● Extracted text
——————————
When asked about the merits of a single-payer health care system, now being championed by Sen. Bernie Sanders of Vermont, Carter reflected on his own efforts to introduce a bill that would have incrementally phased in “Medicare for all,” starting with young children.

Though such a system would be quite expensive, “theoretically, the single-payer insurance program … is the best idea,” Carter said, adding that he benefited from a similar program in Canada recently when he was hospitalized after overheating during a Habitat for Humanity building project.

“I went to the hospital and they took good care of me, kept me there overnight,” he recalled. “The next day, I said, ‘How much do I owe you?’ (The answer was) ‘Zero.’ So that was very nice.”

But the discussion wasn’t completely mired in serious political topics. When asked if he would have used Twitter had it existed during his presidency, Carter smiled.

“If Twitter was around then I may not have been president,” he quipped, quickly adding that if it had been available, “I certainly would have tried to use it.”

A legacy of human rights

When queried about the best path forward for LGBT students seeing their “rights washed away by President 45,” Carter said his best advice to Trump would be to “promote human rights, to keep our country at peace, and to tell the truth.”

Asked what one world problem he would choose to solve, Carter acknowledged that his long-held life goal was to bring peace to Israel and its neighbors. But lately, “I might elevate the conflict in Syria to the top of my priority list, just to save people’s lives,” he added.

Carter lamented the fact that partisan politics have cast deep divisions in the nation not seen since the time of Abraham Lincoln. He also bemoaned the impact of what he called the U. S. Supreme Court’s “stupid decision” in the Citizens United case, which ruled that free speech prohibits the federal government from regulating campaign spending by organizations.

The result? Political candidates must now raise hundreds of millions of dollars, which distorts the American political system from a democracy into an oligarchy, he said.

Building hope, raising peanuts

Addressing an audience of eager, young minds, Carter couldn’t resist urging Emory students seeking to engage in social activism to consider applying for an internship with The Carter Center, an affiliate of Emory dedicated to "waging peace, fighting disease and building hope."

He reminded students that they are now “perhaps at the most free stage in your life — you enjoy more freedom now to make your own decisions, to do innovative, remarkable things, to try goals you can’t reach — than you’ll ever be again.”
——————————
● Material shown
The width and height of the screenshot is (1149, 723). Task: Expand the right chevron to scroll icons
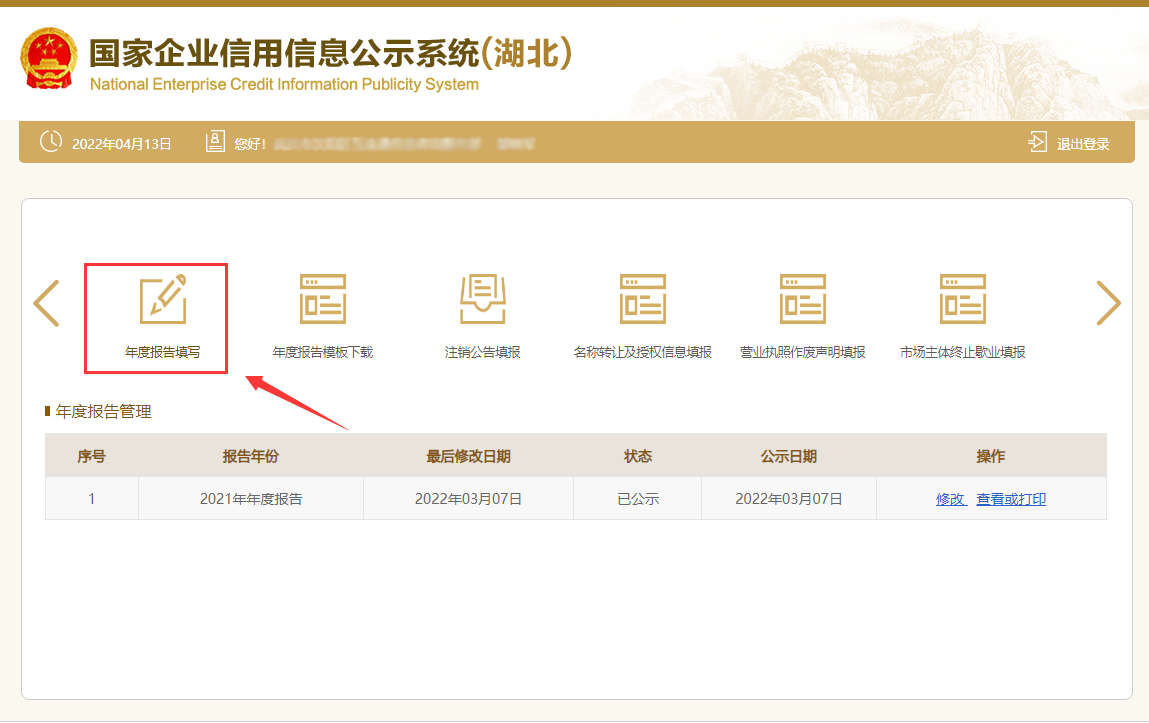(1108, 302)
——————————
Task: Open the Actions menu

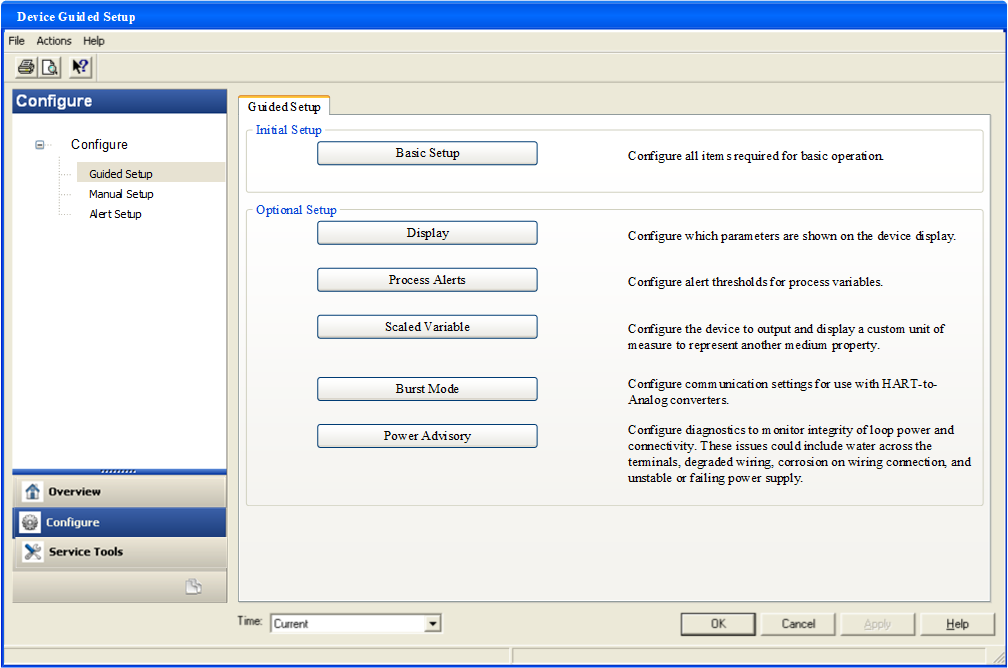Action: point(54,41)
——————————
● Exercise requirements
[1] In the article about Carter's talk at Emory:
(a) In which country was Carter hospitalized, and what was he charged?
(b) What has been Carter's long-held life goal?
(c) For what organization did Carter urge students to apply for an internship?
[2] In the article about Carter's talk at Emory, why does Carter object to the Supreme Court's decision in the Citizens United case?
[3] Pick up the article about Carter's talk at Emory after its last sentence and keep writing.

● Numbered answers
[1]
(a) Canada; he owed zero.
(b) To bring peace to Israel and its neighbors.
(c) The Carter Center.

[2] The decision held that free speech prohibits the federal government from regulating campaign spending by organizations. Carter said that as a result, political candidates must now raise hundreds of millions of dollars, which distorts the American political system from a democracy into an oligarchy.

[3]
“Strive for it. Go all the way you can to achieve those goals,” he said. “If you have a setback, understand why you had the failure, then set a different goal, but even a higher goal… I don’t think you’ll ever run out of goals.”

The evening began and ended with questions about peanuts and peanut-farming — appropriate, given that the occasion coincided with National Peanut Day.

When asked by 10-year-old Lucian Nixon, a distant Carter cousin from LaGrange, Georgia, how many peanuts he had grown, Carter reflected on how he had been growing peanuts “ever since I was old enough to go into the field and work.”

At the age of six, Carter recalls harvesting peanuts from his father’s field, washing them and soaking them overnight in salty water. He would rise at 4 a.m. the next day to boil and bag the nuts and take them into town, where he would sell 20 bags of peanuts for a nickel each, earning $1 a day, or “as much as a grown man who worked in the fields.”

By the time he was 12, Carter said he had saved enough money to buy five houses in Plains, which he rented out for a total of about $16.50 a month — a practice he continued until he left to attend the U.S. Naval Academy in Annapolis, Maryland. “I learned how to be a carpenter by repairing those houses,” he said.

He still owns about 3,500 acres of land, 200-300 acres of which he devotes to peanut production, yielding about 400 to 500 tons of the nuts annually. “All that you’ll eat for the rest of your life,” he told Nixon.

As for his personal tastes, Carter prefers his peanuts slightly salted, while former First Lady Rosalynn Carter likes hers unsalted. “We also disagree on whether peanut butter should be smooth or chunky,” he said. “Despite that we’ve been married 71 years.”